▶ _EXTRAIT DU DOCUMENT_
┌────────

Les pêcheurs chiliens viennent de remporter une victoire juridique contre un projet de centrale thermique polluante. Les conflits autour de l’énergie se poursuivent vigoureusement au Chili, après les grandes manifestations de 2011 contre les barrages.


Une victoire in extremis. Les pêcheurs de Lo Rojas, au sud du Chili, ont finalement été entendus. Vendredi 10 janvier, la Cour suprême du pays a ordonné la suspension de la production de la centrale thermoélectrique de Bocamina. Motif : des pompes mal conçues aspireraient massivement des organismes marins, menaçant la biodiversité et l’économie locales.

- Bocamina, au centre du pays (point bleu) -

Cette décision met fin à une bataille judiciaire de plusieurs mois entre les pêcheurs et le géant espagnol de l’électricité, Endesa. Une parmi tant d’autres. Car la question énergétique donne lieu à de vives batailles au Chili. Ces dernières années, les conflits se sont multipliés, de la Patagonie à l’Atacama, entre gouvernement, entreprises multinationales, populations locales et associations écologistes. D’un côté, des centrales électriques chargées d’enrayer l’appétit insatiable d’un pays en pleine croissance économique, de l’autre des populations qui tentent de préserver leur cadre de vie.

└────────

▶ _BLOC DE DONNÉES_
┌────────

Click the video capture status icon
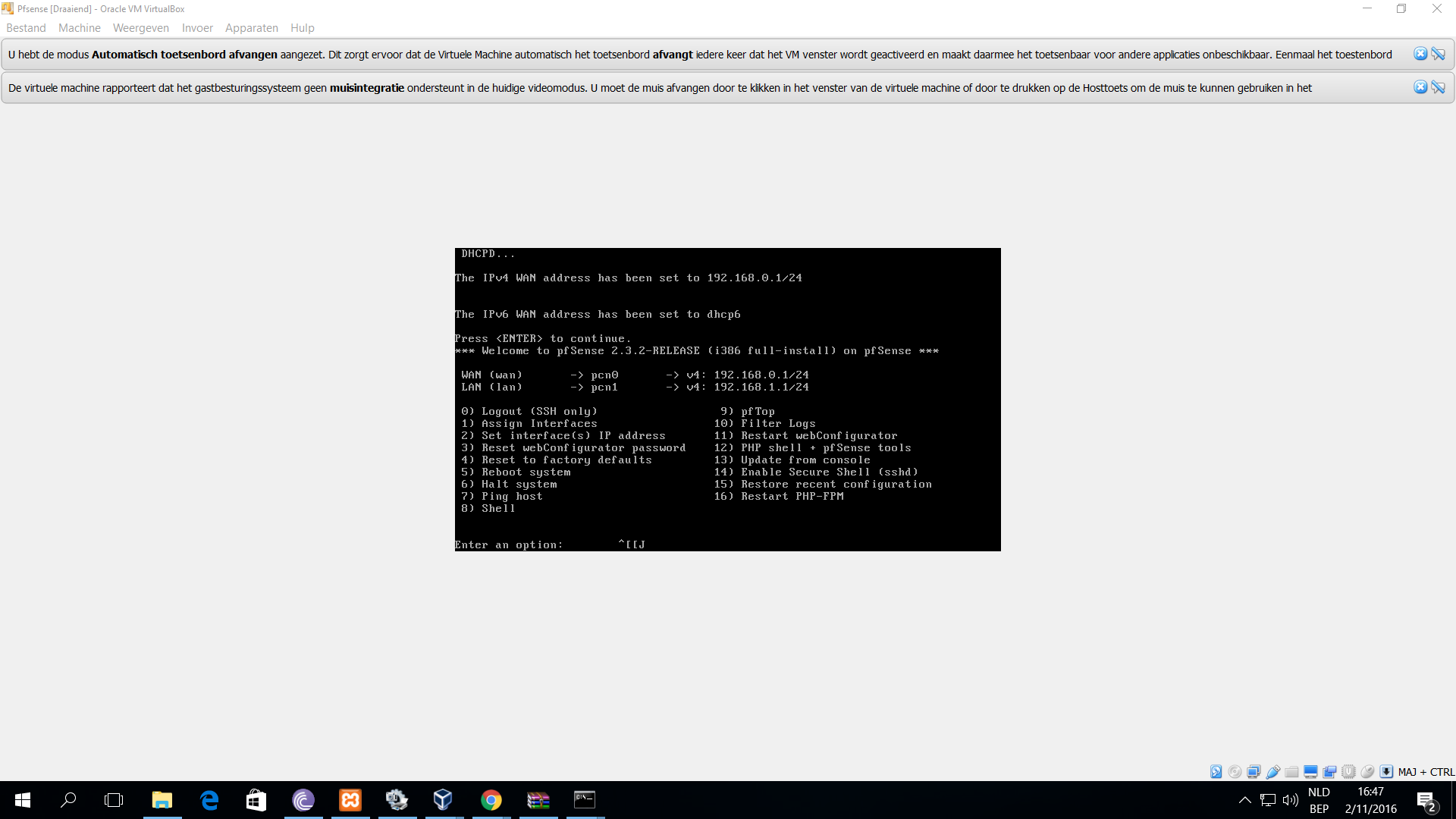 (x=1329, y=772)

└────────

▶ _CONSIGNES_
- a) Recopiez le passage de l'extrait sur les pêcheurs chiliens qui commence par les mots contenant « - Bocamina, au » et s'achève sur « cadre de vie. ».
- b) D'après l'extrait sur les pêcheurs chiliens, les affirmations suivantes sont-elles exactes ? Répondez par oui ou par non, en citant chaque fois les mots décisifs de l'extrait. (i) La Cour suprême a ordonné la suspension de la production de Bocamina un vendredi 10 janvier. (ii) Endesa est une entreprise chilienne. (iii) Lo Rojas se situe au nord du Chili.
- c) Poursuivez l'extrait sur les pêcheurs chiliens à partir de sa dernière phrase.
Les lignes ne sont d'aucune utilité ici.

▶ _RÉPONSES PAR CONSIGNE_
- a)
- Bocamina, au centre du pays (point bleu) -

Cette décision met fin à une bataille judiciaire de plusieurs mois entre les pêcheurs et le géant espagnol de l’électricité, Endesa. Une parmi tant d’autres. Car la question énergétique donne lieu à de vives batailles au Chili. Ces dernières années, les conflits se sont multipliés, de la Patagonie à l’Atacama, entre gouvernement, entreprises multinationales, populations locales et associations écologistes. D’un côté, des centrales électriques chargées d’enrayer l’appétit insatiable d’un pays en pleine croissance économique, de l’autre des populations qui tentent de préserver leur cadre de vie.

- b)
(i) Oui : « Vendredi 10 janvier, la Cour suprême du pays a ordonné la suspension de la production de la centrale thermoélectrique de Bocamina. »
(ii) Non : « le géant espagnol de l’électricité, Endesa ».
(iii) Non : « Les pêcheurs de Lo Rojas, au sud du Chili ».

- c)
Un pays en quête d’énergie

Le développement économique du Chili repose essentiellement sur l’exportation de minerais, en premier lieu du cuivre. Seulement, l’extraction, le transport et le raffinage demandent beaucoup d’énergie. Près d’un tiers de l’électricité consommée dans le pays est ainsi destiné aux régions désertiques, mais riches en cuivre, du Nord. Symbole de ce lien étroit, le ministre des mines du gouvernement de Sebastian Piñera était également ministre de l’énergie.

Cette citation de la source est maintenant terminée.